• PROBLEMS TO SOLVE:
(a) According to the text on feeding aluminum welding wire, how far does the wire typically have to travel in a spool gun?
(b) Write the next part of the text on feeding aluminum welding wire, starting after its last sentence.

• READING TEXT:
--------------------------------

Regardless of what length or style of torch you choose, you should consider using a nonmetallic torch liner—Teflon®, nylon, and graphite are the most common options available. Some aluminum liners now have a metal outer coil with a nonmetallic sleeve. This makes them look very similar to steel liners, so be certain the inside diameter (ID) of the liner is correct for your application. Push/pull guns also incorporate a neck liner between the pull wheels in the gun and the diffuser. While these are often coiled metal liners, nonmetallic should also be considered here. Basically, the goal is to ensure nothing in the feeding system can scrape the wire and cause shavings that could plug the liner or back of the contact tip.
Knurled drive rolls can come into play in either the feeder cabinet or a push/pull system. Generally speaking, knurled drive rolls are not suitable for aluminum GMAW because they slightly cut into the wire, generating a significant amount of shavings that plug the liner and/or contact tip. Knurled rolls are often found in the gun on push/pull systems, but the welders who use them have decided to deal with the shavings in the short neck liner to gain a better grip on the wire. While a system that is properly set up and maintained shouldn’t need the added grip, many companies put them in the push/pull gun as an added measure to help avoid burnbacks and feeding inconsistencies.
If you decide to use a spool gun they can hold a 1-lb., 4-in. spool of welding wire, which works well for small applications that won’t require a lot of wire changeover. Even though these guns can be used with longer cables, because the spool is mounted on the gun itself, the wire needs to feed only a short distance—typically from 8 to 10 in. This helps to minimize some feeding problems.

--------------------------------

[Text and element-pointing records]

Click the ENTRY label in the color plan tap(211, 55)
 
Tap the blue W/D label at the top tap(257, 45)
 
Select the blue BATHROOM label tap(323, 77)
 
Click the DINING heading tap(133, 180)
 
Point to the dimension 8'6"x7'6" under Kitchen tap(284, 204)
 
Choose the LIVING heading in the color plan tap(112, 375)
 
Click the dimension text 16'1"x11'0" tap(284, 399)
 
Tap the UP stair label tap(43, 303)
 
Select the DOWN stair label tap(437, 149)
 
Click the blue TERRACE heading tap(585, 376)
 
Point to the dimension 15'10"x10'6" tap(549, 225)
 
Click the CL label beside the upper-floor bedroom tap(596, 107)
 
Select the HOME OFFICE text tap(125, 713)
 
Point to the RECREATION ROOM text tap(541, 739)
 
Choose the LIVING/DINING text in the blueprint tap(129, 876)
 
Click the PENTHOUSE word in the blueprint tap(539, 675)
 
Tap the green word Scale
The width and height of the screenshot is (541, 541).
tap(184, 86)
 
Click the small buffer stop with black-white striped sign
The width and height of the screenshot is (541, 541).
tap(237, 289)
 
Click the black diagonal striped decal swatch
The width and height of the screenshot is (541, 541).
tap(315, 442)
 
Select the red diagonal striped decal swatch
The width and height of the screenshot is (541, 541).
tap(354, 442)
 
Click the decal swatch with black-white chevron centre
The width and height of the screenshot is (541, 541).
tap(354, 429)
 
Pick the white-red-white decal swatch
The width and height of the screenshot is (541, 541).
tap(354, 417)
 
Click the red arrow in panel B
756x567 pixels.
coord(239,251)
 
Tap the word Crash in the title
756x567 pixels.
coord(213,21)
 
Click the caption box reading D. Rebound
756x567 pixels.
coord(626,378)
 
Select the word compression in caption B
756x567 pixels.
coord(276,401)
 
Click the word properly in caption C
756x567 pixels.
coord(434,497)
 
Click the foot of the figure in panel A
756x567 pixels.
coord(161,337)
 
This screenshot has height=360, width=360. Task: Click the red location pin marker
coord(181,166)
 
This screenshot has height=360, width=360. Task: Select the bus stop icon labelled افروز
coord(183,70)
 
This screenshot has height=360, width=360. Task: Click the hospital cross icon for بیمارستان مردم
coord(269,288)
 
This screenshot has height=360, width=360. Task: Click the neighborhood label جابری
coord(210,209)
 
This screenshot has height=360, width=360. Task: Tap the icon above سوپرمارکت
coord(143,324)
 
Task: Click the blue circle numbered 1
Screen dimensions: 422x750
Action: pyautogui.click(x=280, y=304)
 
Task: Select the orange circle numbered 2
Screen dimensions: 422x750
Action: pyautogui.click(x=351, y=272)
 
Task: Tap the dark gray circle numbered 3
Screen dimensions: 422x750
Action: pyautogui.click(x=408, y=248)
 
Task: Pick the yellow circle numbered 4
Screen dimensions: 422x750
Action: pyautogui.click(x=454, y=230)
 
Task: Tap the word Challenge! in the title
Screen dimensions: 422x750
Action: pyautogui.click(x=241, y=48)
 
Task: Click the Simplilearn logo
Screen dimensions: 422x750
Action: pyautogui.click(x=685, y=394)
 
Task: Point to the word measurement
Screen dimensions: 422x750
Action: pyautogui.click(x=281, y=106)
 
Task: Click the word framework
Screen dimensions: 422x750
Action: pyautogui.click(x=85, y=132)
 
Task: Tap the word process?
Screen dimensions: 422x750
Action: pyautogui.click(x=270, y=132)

--------------------------------

• EXERCISE RESPONSES:
(a) Typically from 8 to 10 inches.

(b)
Spool guns do have limitations, however. Their design can hinder access to tight areas, and spools have to be changed very frequently. The spool also adds weight to the gun, so you may find it heavy to weld with for long periods of time.
The last component is the contact tip. It is very important to buy contact tips, liners, and guides designed for aluminum wire. Consumable manufacturers offer aluminum-specific contact tips, which have smooth bores that are slightly larger for a given wire diameter than tips for steel wire. Since Aluminum wire has a higher coefficient of expansion as compared to steel, the larger inside diameter (ID) helps to accommodate the increase in diameter of the aluminum wire when it is heated. This also helps to prevent burnbacks.
For a variety of reasons, contact tips are often the cause of setup errors. The two problems most frequently discovered are oversized tips and poorly manufactured tips. A lot of manufacturers make aftermarket tips. While the tips may look the same on the outside, they may contain lower-quality alloys, have manufacturing defects, or have inconsistent bore diameters.
The inlet can be examined with the 10x eye loop to ensure no burrs are left from the chamfering tool. Since many shops don’t have precision pin sets available for checking the ID of the tips, a drill bit of the appropriate diameter can be used to make sure it’s close. Generally, the ID of the tip should be approximately 10 percent more than the wire diameter. You can also use a tip dressing/reconditioning kit to ensure the bore is smooth and the inlet is clean.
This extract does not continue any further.